DeepFace-EMD: Re-ranking Using Patch-wise Earth Mover’s Distance Improves Out-Of-Distribution Face Identification

Hai Phan, Anh Nguyen

Links: pdf | code | project page

Face identification (FI) is ubiquitous and drives many high-stake decisions made by law enforcement. State-of-the-art FI approaches compare two images by taking the cosine similarity between their image embeddings. Yet, such an approach suffers from poor out-of-distribution (OOD) generalization to new types of images (e.g., when a query face is masked, cropped, or rotated) not included in the training set or the gallery. Here, we propose a re-ranking approach that compares two faces using the Earth Mover’s Distance on the deep, spatial features of image patches. Our extra comparison stage explicitly examines image similarity at a fine-grained level (e.g., eyes to eyes) and is more robust to OOD perturbations and occlusions than traditional FI. Interestingly, without finetuning feature extractors, our method consistently improves the accuracy on all tested OOD queries: masked, cropped, rotated, and adversarial while obtaining similar results on in-distribution images.

Acknowledgment: This work is supported by the National Science Foundation under Grant No. 1850117, and donations from the NaphCare foundation.

Conference: CVPR 2022 (acceptance rate: 2,067/8,161 = 25.33%)

🌟 Interactive Demo 🌟  https://aub.ie/face (where users can use StyleGAN-v2 to edit the query and observe how changes (e.g. adding masks or changing glasses or lighting affects the retrieved results).


Figure 1: Traditional face identification ranks gallery images based on their cosine distance with the query (top row) at the image-level embedding, which yields large errors upon out-of-distribution changes in the input (e.g. masks or sunglasses; b–d).
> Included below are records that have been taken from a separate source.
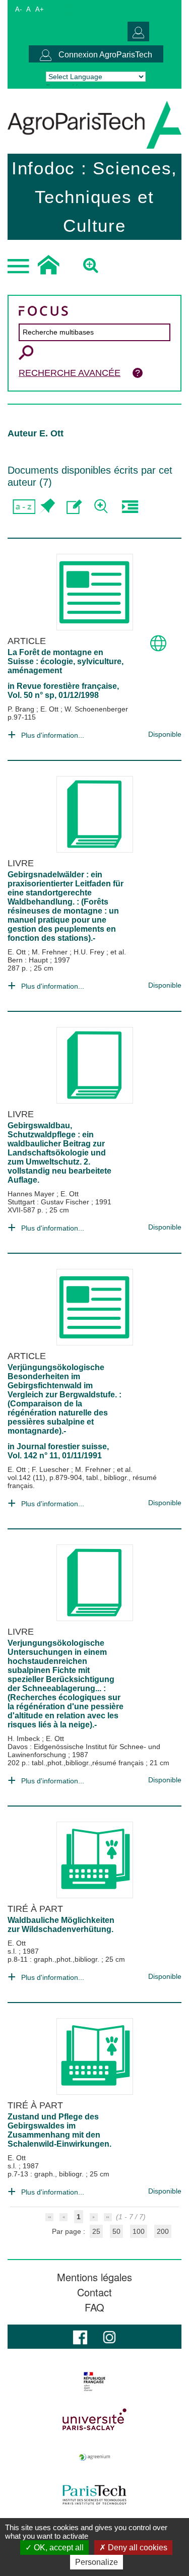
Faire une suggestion (74, 507)
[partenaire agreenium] (94, 2457)
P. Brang (22, 709)
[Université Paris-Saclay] (94, 2419)
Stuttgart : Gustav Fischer (49, 1202)
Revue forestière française (67, 686)
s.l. (13, 1951)
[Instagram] (109, 2336)
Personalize (96, 2562)
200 (163, 2231)
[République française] (94, 2381)
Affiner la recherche (102, 507)
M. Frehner (51, 952)
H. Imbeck (25, 1738)
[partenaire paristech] (94, 2494)
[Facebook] (80, 2336)
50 (116, 2231)
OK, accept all (58, 2547)
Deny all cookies (136, 2547)
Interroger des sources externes (129, 507)
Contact (94, 2292)
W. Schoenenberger (96, 709)
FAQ (94, 2307)
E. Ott (50, 709)
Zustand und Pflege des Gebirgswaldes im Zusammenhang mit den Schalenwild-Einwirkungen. (59, 2130)
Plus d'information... (52, 735)
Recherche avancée (69, 373)
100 (139, 2231)
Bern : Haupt (29, 960)
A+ (39, 9)
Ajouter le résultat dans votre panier (46, 507)
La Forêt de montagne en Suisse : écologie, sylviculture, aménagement (65, 661)
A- (18, 9)
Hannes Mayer (32, 1194)
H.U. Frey (90, 952)
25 (96, 2231)
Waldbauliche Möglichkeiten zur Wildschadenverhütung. (61, 1925)
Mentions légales (94, 2277)
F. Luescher (51, 1469)
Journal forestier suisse (62, 1446)
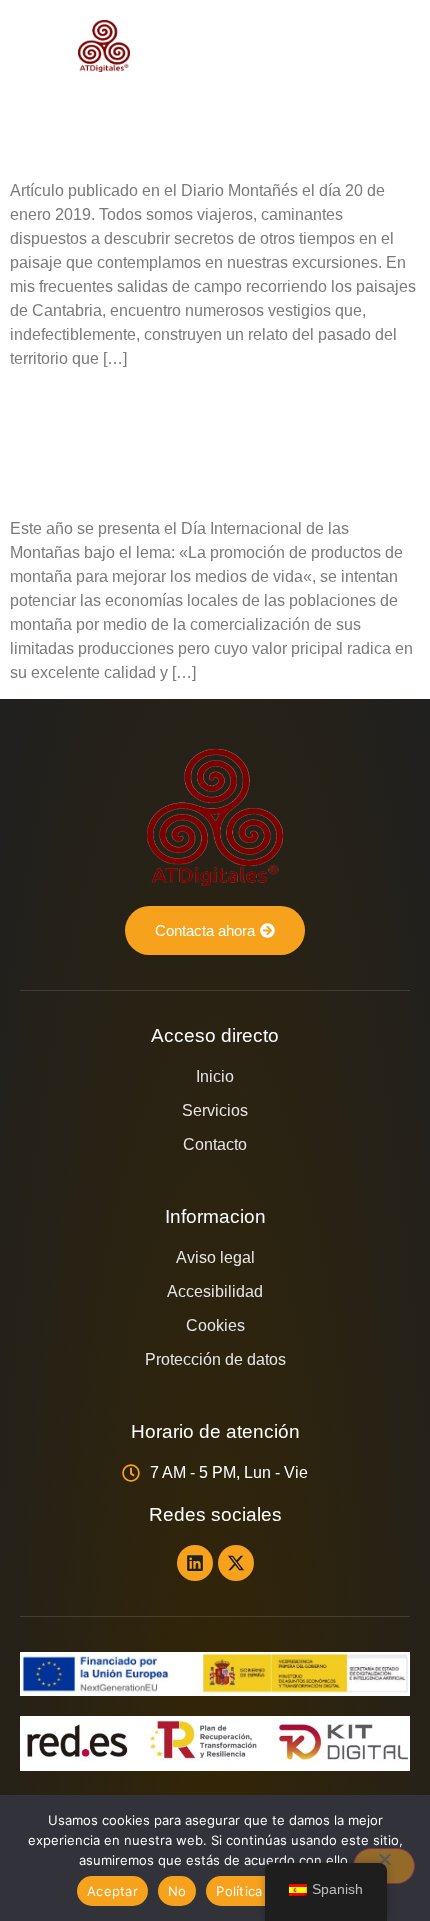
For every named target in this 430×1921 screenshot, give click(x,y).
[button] (390, 46)
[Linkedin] (195, 1563)
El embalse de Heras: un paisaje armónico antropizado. (186, 105)
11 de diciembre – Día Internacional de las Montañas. (167, 443)
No (177, 1891)
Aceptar (112, 1891)
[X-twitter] (236, 1563)
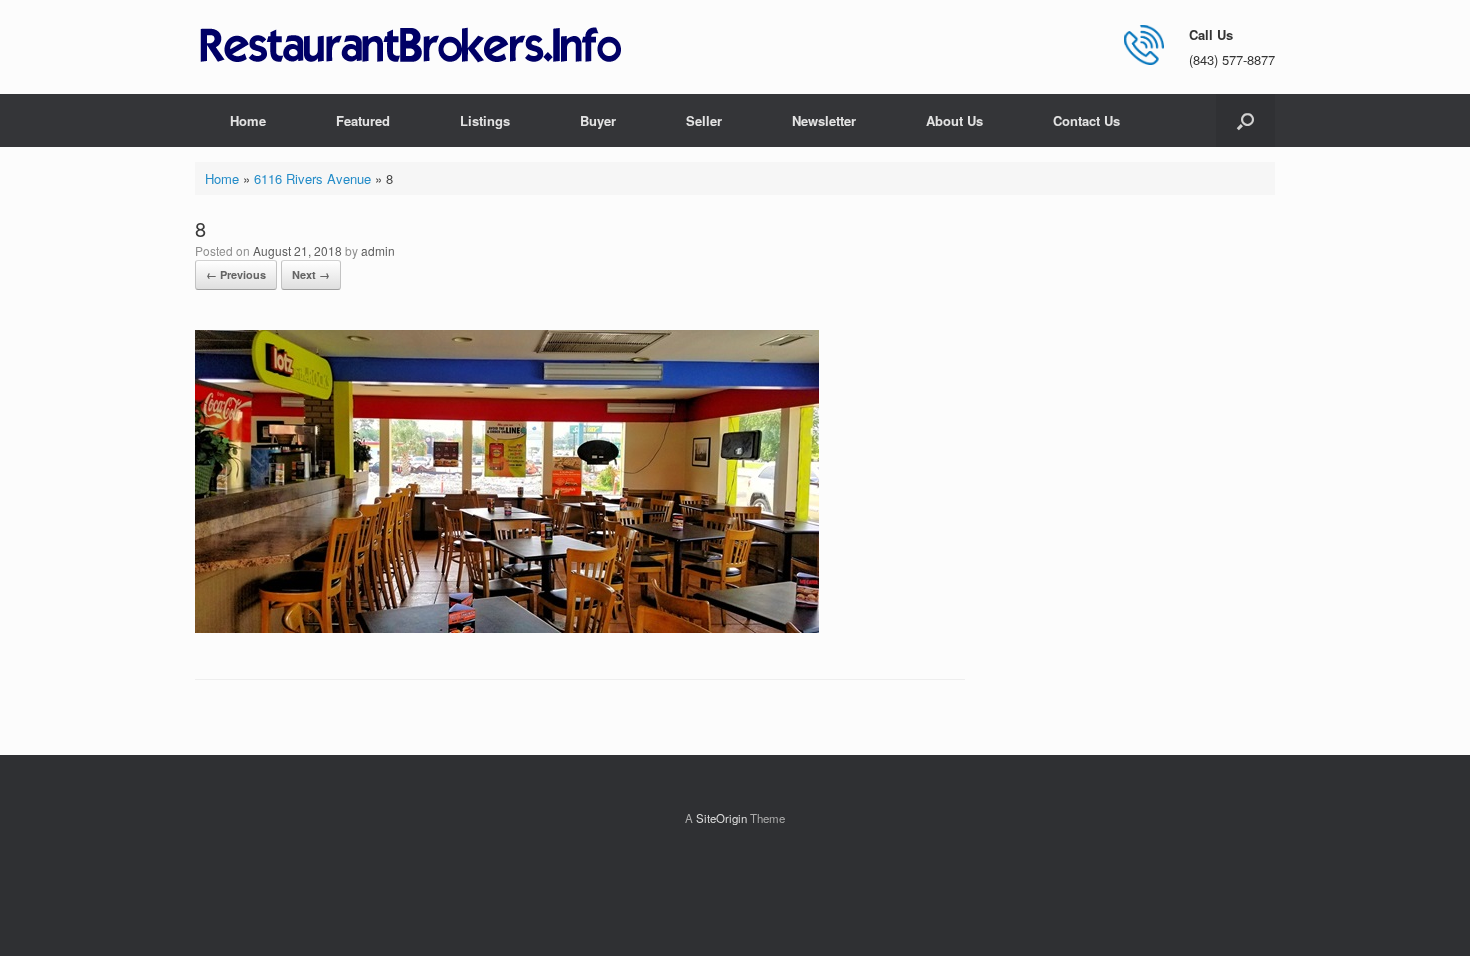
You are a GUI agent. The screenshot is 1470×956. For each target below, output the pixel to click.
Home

We find that re-ranking the top-$k$ shortlisted faces from Stage 1 (leftmost column) using their patch-wise EMD similarity w.r.t. the query substantially improves the precision (Stage 2) on challenging cases (b–d). The “flow” visualization intuitively shows the patch-wise reconstruction of the query face using the most similar patches (i.e. highest flow) from the retrieved face.

 

Figure 2: Our 2-stage face identification pipeline. Stage 1 ranks gallery images based on their cosine distance with the query face at the
image-embedding level. Stage 2 then re-ranks the top-$k$ shortlisted candidates from Stage 1 using EMD at the patch-embedding level.

Figure 3: The results of assigning weights to 4×4 patches for ArcFace under three different techniques. Based on the per-patch density of detected landmarks (– – –), LMK (c) often assigns a higher weight to the center of a face (regardless of occlusions). In contrast, SC and APC assign a higher weight to patches of higher patchwise and patch-vs-image similarity, respectively. APC tends to down-weight a facial feature (e.g. blue regions around sunglasses or mouth) if its corresponding feature is occluded in the other image (b). In contrast, SC is insensitive to occlusions (a).

Figure 4: Our re-ranking based on patch-wise similarity using ArcFace (4×4 grid; APC) pushes more relevant gallery images higher up (here, we show top-5 results), improving face identification precision under various types of occlusions. The “flow” visualization intuitively shows the patch-wise reconstruction of the query (top-left) given the highest-correspondence patches (i.e. largest flow) from a gallery face. The darker a patch, the lower the flow. For example, despite being masked out ∼50% of the face (a), Nelson Mandela can be correctly retrieved as Stage 2 finds gallery faces with similar forehead patches.